--- start ---

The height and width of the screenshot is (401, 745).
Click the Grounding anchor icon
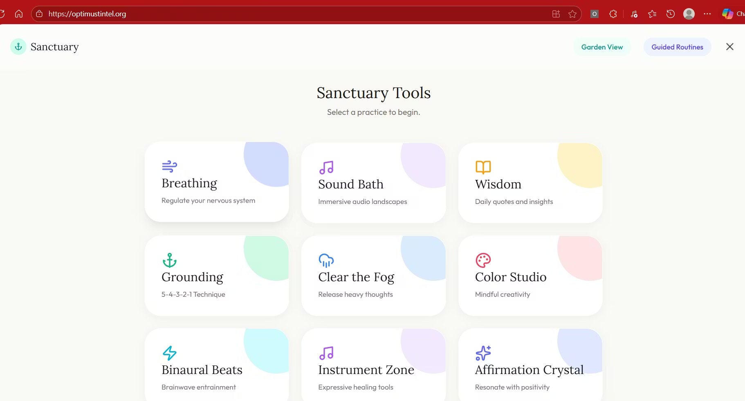click(x=169, y=260)
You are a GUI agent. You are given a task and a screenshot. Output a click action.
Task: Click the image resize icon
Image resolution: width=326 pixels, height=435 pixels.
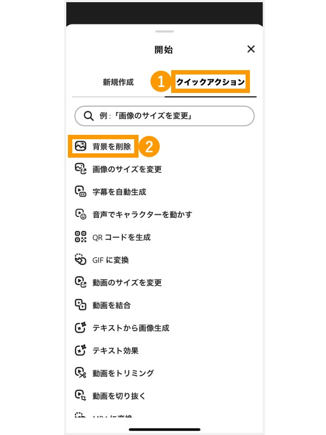coord(80,169)
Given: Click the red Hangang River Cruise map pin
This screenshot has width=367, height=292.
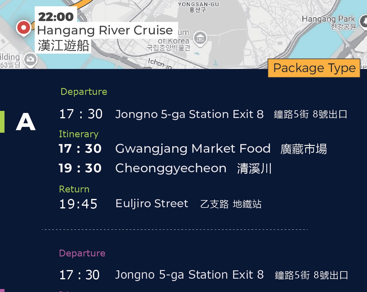Looking at the screenshot, I should click(x=23, y=28).
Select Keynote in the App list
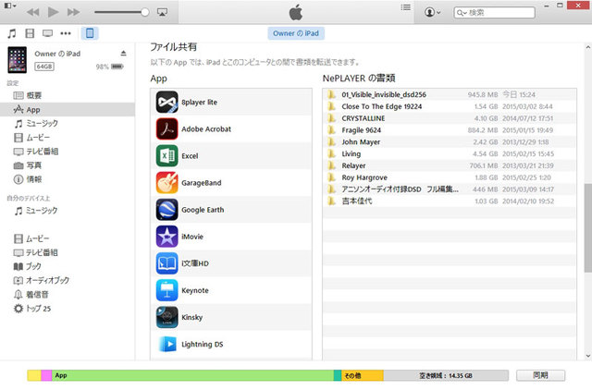This screenshot has height=390, width=592. [x=194, y=290]

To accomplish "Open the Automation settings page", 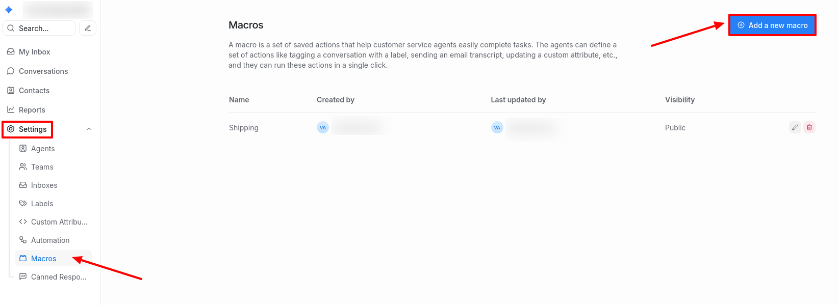I will 50,240.
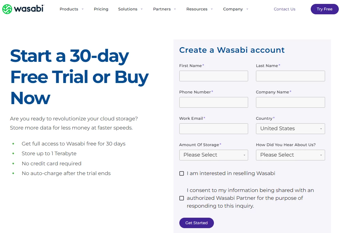Expand the Solutions menu chevron
Viewport: 344px width, 233px height.
pos(142,9)
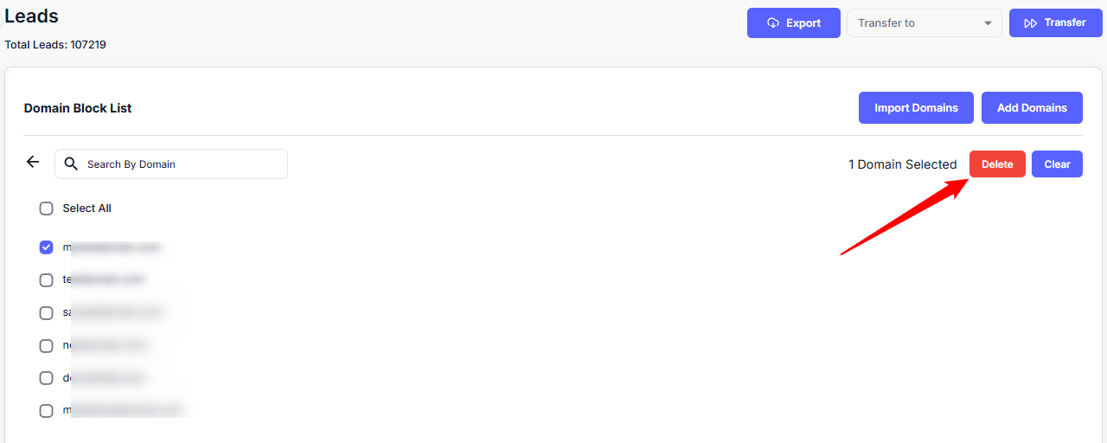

--- end ---

Reproduce the lines above without alteration, from the line with "Given: Click the" up to and including the line with "This screenshot has height=390, width=592.". Omit the pictures from your answer.

Given: Click the red Hangang River Cruise map pin
This screenshot has width=367, height=292.
Looking at the screenshot, I should click(x=23, y=28).
Select Keynote in the App list
This screenshot has height=390, width=592. [x=194, y=290]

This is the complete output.